Ready for prime time? ActivMedia’s marketing materials position their growing family of “bots” as components of a “robust security solution,” allowing businesses and, increasingly, homeowners to improve the odds of dealing successfully with any “unexpected hazard.” With the price of a standard PatrolBot falling from $ 40,000 to a bit over half that since 2002, more and more small businesses and large homesteads can consider budgeting for such devices.

Adding mobile video surveillance will not guarantee an improvement to every security system, but in the right places, these robots can make all the difference. There is a serious cost-benefit analysis to perform before writing out a check for one of these units, and there are ongoing costs of operation, certainly, from various parts that will wear out (wheels, gears, levers, etc.), batteries that need to be charged, control equipment that will need redundancy and so forth.

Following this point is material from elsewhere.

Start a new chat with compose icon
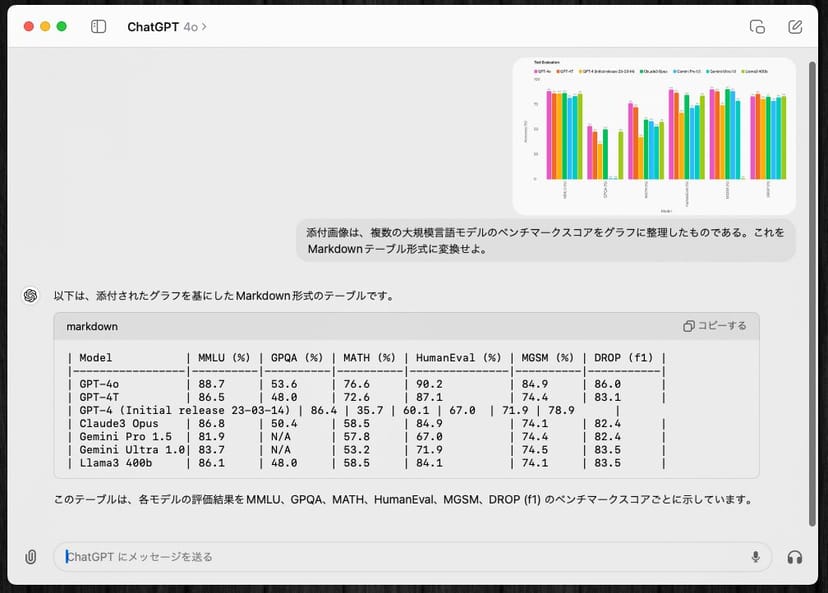This screenshot has height=593, width=828. click(795, 27)
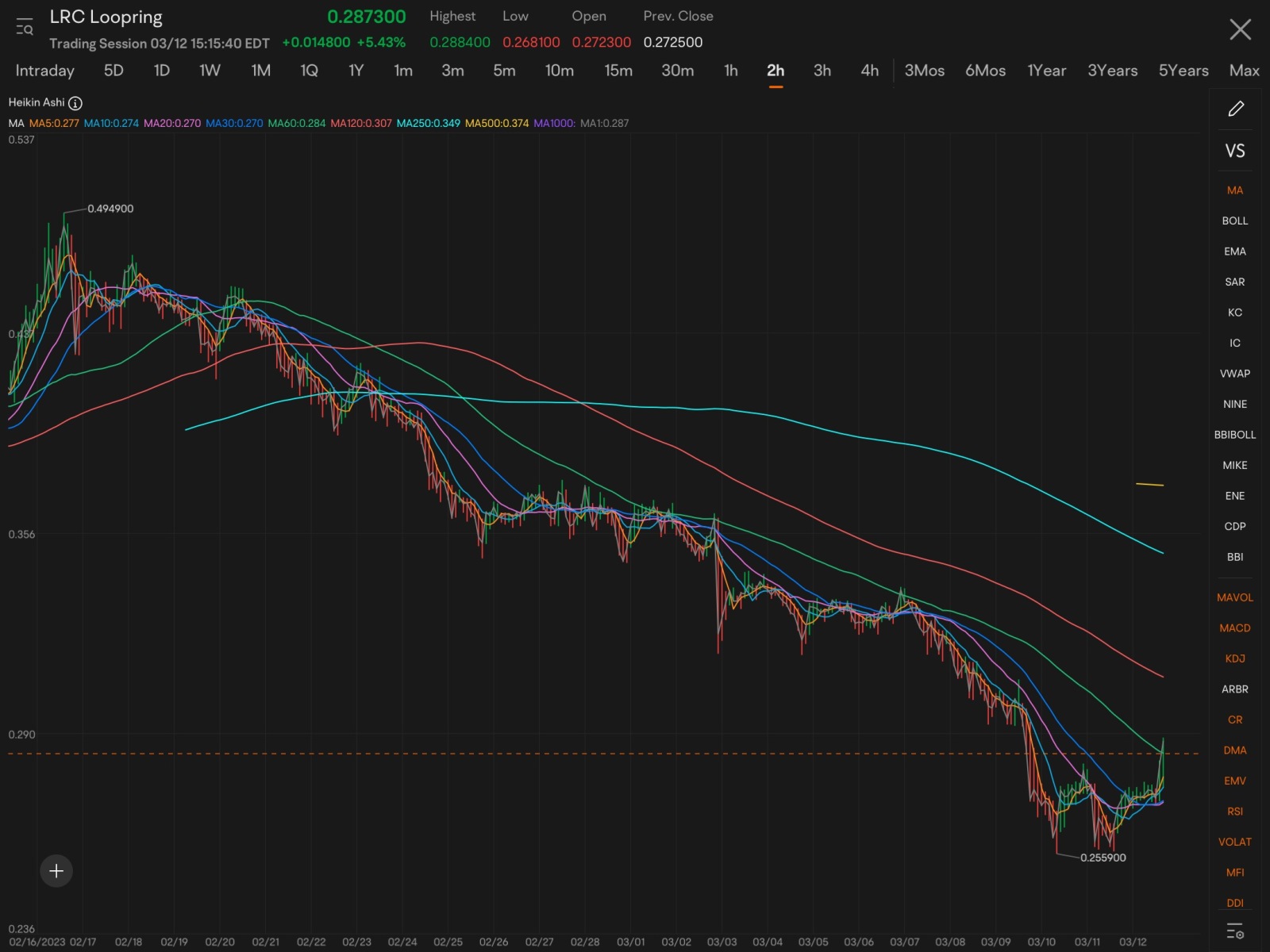Open the Heikin Ashi chart type selector
The height and width of the screenshot is (952, 1270).
tap(37, 102)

The next frontier For savvy businesspeople, especially those with large physical plants and intensive perimeters, mobile surveillance cameras with some onboard brains might be a smart investment. Others who are less savvy, but are dyed-in-the-wool technophiles, may talk them into a PackBot or Cyberguard purchase just because they are early adopters – or want to see if they can control the robot with an iPhone or some other gadget.

Now the military and its “preferred providers” are hard at work at arming the robots for battle. It is not likely we will see much of this new technology trickling down into business- and consumer-level products, at least not soon. Project the trends out a few decades, though, and it’s not hard to imagine Rosie trading in her maid’s apron for a badge and gun. Rosie the Robot Cop? Watch out, George!